Na szczęście przyczyną bólu stawów u dzieci są w większości przypadków urazy, dlatego coraz częściej zajmuję się leczeniem nieoperacyjnym urazów w tej grupie wiekowej. W ostatnich latach zmieniła się też perspektywa patrzenia na urazy. Kiedyś rodzice nie przychodzili z dzieckiem do lekarza z powodu “byle problemu”, teraz ta sytuacja uległa zmianie. Dzieci nie zawsze wymagają wizyty u ortopedy, często jest to obecnie nadmierna troska o dziecko ze strony rodziców.
Czym dokładnie zajmuje się chirurgia ortopedyczna i w jakich przypadkach tego typu leczenie jest zalecane?
W dużym skrócie – ortopedia zajmuje się układem ruchu, czyli kończynami i kręgosłupem oraz urazami i wszystkimi schorzeniami z tym układem związanymi. Przypadłości możemy leczyć w różny sposób – zarówno operacyjnie, jeśli jest taka potrzeba i nie ma innej możliwości, jak i innymi metodami, przede wszystkich rehabilitacją. Klatka piersiowa, głowa i jama brzuszna to domena innych specjalizacji.
Jakie nowości w zakresie leczenia lub diagnostyki w ortopedii pojawiły się w ostatnich latach?

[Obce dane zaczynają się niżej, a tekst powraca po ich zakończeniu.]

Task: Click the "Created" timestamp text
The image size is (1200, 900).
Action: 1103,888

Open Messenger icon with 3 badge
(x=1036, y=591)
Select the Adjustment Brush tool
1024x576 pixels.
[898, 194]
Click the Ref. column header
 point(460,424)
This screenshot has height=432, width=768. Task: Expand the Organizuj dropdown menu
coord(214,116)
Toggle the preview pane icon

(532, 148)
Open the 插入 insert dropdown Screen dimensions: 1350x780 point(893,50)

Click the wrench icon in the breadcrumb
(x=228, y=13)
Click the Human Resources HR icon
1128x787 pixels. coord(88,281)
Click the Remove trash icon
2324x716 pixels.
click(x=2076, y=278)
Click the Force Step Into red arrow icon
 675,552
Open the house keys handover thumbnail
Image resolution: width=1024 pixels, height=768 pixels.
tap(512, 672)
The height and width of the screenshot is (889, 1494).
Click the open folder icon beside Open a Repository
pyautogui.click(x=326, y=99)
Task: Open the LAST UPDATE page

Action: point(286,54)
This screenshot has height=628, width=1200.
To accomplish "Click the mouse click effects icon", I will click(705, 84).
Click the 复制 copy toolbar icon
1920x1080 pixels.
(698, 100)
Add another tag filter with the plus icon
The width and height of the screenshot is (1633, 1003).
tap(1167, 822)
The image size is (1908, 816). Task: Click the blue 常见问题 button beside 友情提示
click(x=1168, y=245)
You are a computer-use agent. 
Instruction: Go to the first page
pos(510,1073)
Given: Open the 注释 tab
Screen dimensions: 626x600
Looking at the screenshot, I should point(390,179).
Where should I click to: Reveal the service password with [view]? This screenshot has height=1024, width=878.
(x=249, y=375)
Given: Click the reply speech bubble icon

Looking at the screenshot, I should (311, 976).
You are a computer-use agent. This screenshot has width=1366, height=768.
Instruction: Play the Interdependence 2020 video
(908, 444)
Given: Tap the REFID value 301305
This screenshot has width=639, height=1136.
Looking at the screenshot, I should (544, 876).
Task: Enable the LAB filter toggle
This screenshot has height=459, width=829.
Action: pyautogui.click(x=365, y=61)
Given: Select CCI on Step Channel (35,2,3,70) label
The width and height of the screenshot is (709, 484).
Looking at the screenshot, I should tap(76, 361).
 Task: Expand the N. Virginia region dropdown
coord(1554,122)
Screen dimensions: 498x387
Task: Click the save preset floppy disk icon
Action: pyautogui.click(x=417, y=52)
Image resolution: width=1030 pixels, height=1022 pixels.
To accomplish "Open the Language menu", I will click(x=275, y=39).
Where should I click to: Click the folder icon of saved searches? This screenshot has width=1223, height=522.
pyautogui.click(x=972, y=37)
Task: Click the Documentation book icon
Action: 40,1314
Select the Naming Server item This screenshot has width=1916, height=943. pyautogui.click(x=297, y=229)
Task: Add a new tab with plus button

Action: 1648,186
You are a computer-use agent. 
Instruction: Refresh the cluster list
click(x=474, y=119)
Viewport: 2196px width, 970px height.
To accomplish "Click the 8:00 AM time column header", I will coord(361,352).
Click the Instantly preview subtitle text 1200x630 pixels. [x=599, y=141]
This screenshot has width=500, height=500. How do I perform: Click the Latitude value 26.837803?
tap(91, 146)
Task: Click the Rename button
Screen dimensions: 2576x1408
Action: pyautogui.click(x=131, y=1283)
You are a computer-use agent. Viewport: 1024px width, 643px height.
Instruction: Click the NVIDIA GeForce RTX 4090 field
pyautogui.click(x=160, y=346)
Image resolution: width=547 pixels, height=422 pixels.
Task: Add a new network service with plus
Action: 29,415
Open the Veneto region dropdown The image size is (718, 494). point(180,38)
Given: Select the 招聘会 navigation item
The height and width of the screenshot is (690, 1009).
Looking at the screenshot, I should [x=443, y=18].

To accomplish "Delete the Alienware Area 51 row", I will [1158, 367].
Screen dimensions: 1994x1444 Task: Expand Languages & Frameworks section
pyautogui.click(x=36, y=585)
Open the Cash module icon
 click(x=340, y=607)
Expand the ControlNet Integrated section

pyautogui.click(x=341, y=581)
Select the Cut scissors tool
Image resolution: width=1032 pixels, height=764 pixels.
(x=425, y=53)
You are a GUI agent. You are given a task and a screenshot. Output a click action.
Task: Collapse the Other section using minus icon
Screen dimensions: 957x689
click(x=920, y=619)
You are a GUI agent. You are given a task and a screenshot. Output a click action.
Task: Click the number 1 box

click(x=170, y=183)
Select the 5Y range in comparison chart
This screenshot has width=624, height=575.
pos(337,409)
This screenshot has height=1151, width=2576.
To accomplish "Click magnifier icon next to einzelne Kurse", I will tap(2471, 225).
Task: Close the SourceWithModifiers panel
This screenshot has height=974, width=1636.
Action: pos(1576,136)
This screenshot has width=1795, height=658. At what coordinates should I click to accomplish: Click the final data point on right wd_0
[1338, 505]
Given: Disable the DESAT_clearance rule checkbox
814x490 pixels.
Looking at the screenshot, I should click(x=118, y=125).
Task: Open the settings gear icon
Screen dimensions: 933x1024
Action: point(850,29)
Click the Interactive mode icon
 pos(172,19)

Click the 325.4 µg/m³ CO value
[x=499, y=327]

Badania w ortopedii to jedna z prężniej rozwijających się dziedzin. Coraz popularniejszy staje się ruch, a więc ludzie mają coraz częściej problemy z układem ruchu. Na dodatek wydłuża się życie. Każdego kiedyś może dopaść schorzenie dotyczące układu ruchu.
O jakich badaniach konkretnie Pan myśli?
Nie da się w kilku słowach wymienić, co w dziedzinie ortopedii się bada, bo bada się tak naprawdę wszystko. Ortopedia rozwija się cały czas, ponieważ lekarze przede wszystkim sprawdzają efekty leczenia daną metodą. Efekt leczenia lub operacji często możemy wiarygodnie ocenić po 5, a nawet za 20 latach. Dopiero po dłuższym okresie lekarze wyciągają wnioski dotyczące samej procedury, porównują efekty leczenia z innymi metodami, zastanawiając się, czy można było coś zrobić lepiej. To dlatego z czasem niekiedy zmianie ulegają również standardy leczenia.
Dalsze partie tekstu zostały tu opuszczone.